Closer technical integration will be offered to "elite" partners who resell or repackage HP's "business service management" applications.

As expected, the company announced the plan at the HP Software Forum customer conference being held in Montreal this week.

The new "elite" designation is aimed at third-party software companies that want to create a close coupling between their own products and HP's OpenView management suite, said Todd DeLaughter, vice president and general manager of HP's management software organization.

To ease integration with OpenView, HP intends to eventually offer partners a package of software tools based on its acquisition of Talking Blocks, DeLaughter said. The software, which is being tested right now, uses a services oriented architecture design to share information between HP's OpenView suite and other software programs.

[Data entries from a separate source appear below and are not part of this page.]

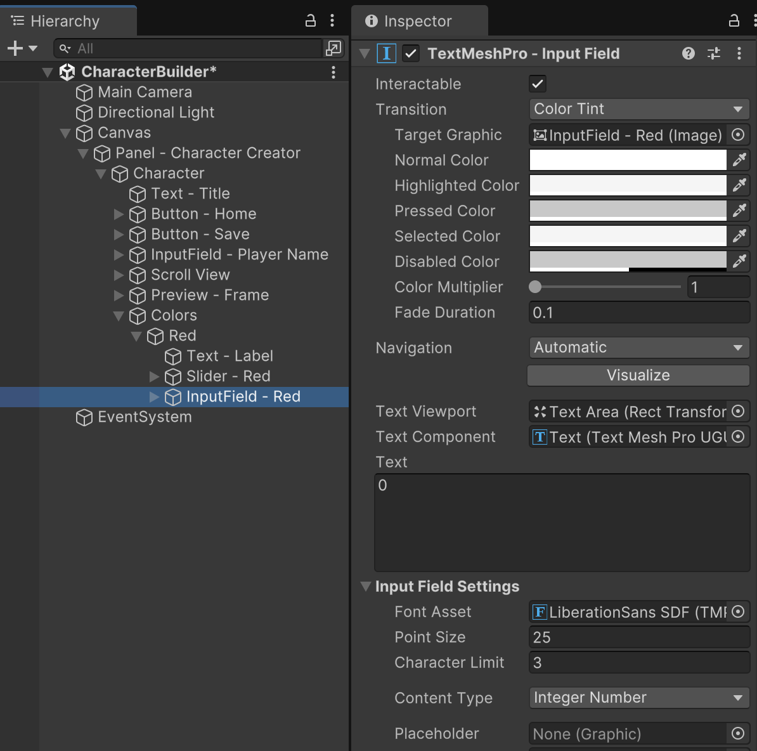This screenshot has height=751, width=757.
Task: Expand the Slider - Red tree item
Action: pyautogui.click(x=154, y=377)
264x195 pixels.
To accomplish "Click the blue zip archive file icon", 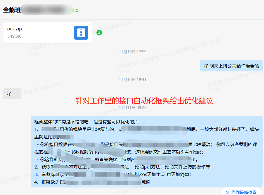I will [x=81, y=33].
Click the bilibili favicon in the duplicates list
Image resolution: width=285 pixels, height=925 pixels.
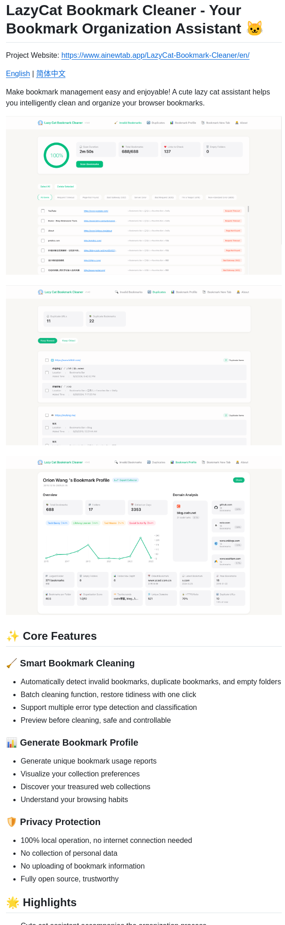tap(52, 360)
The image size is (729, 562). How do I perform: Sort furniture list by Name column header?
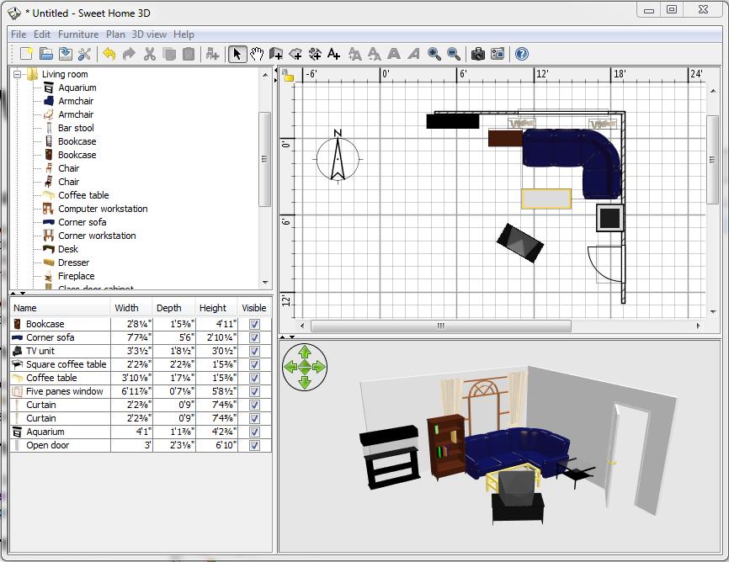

HP's partner outreach echoes similar moves by competitors such as IBM, Computer Associates International and BMC Software, noted Richard Ptak, an analyst at research company Ptak, Noel and Associates.

"With margins getting squeezed and hardware and software getting commoditized, everyone is focusing on lowering cost," Ptak said. "Channel partners provide a long-term revenue stream, like an annuity."

At the customer conference, HP executives also plan to detail products designed to help corporate technology departments get a better understanding of the costs associated with their tech infrastructure.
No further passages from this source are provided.